Tatamremesia.ID World Health Organization (WHO) menyatakan keprihatinan tentang kebijakan AS (AS), yang berhenti membiayai program pasokan obat untuk negara-negara berpenghasilan rendah dan menengah.
Dipercayai bahwa langkah ini dapat mengganggu upaya pencegahan HIV/AIDS, termasuk Indonesia.
Keputusan ini adalah bagian dari kebijakan Presiden AS Donald Trump yang membekukan semua hibah, pinjaman, dan bantuan keuangan asing selama tiga bulan ke depan.

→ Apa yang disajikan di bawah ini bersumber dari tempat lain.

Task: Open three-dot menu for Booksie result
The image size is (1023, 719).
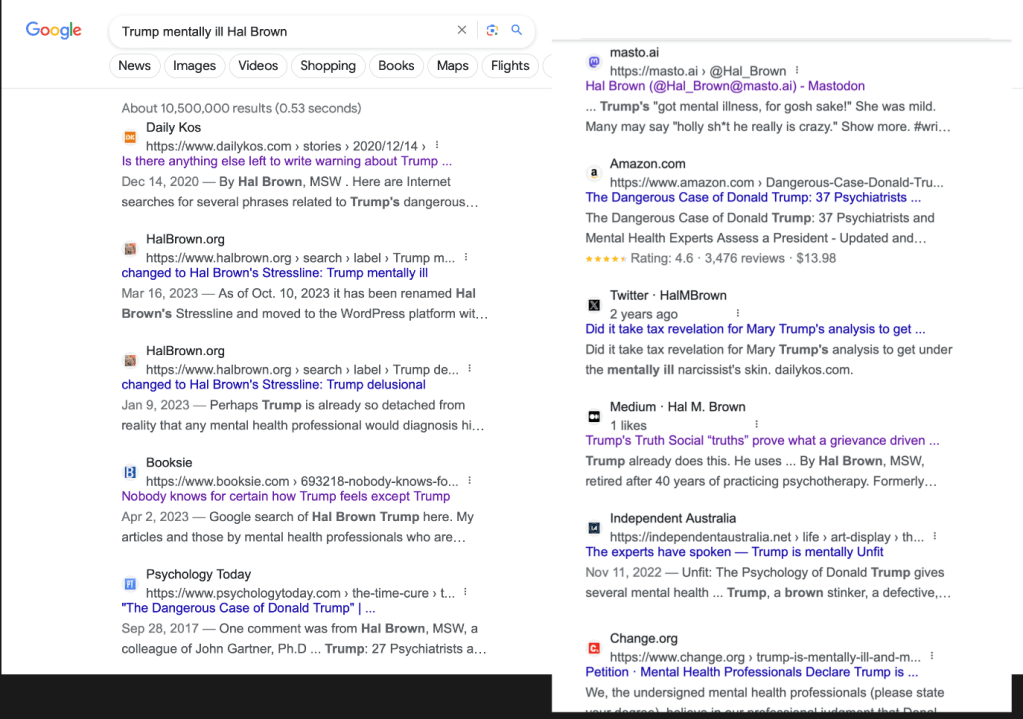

Baca Juga: Enam Regeksi di Kalimantan Barat yang dikirimkan banjir, kepala BNPB meminta Anda untuk mengetahuinya di Syntong
Langkah ini juga mencakup kemungkinan mengingat kami dari WHO, sebuah organisasi yang menerima sekitar 20% dari US $ 6,8 miliar dari pemerintah AS.
Menurut Reuters, berbagai mitra hibah dari Badan Pengembangan Internasional AS (USAID) menerima pemberitahuan pemutusan kegiatan pada tanggal 27 Januari 2025.
Meskipun kebijakan ini tidak memiliki efek langsung pada WHO di Indonesia, banyak organisasi non -pemerintah yang bekerja dalam pencegahan HIV/AIDS mulai merasakan pengaruh.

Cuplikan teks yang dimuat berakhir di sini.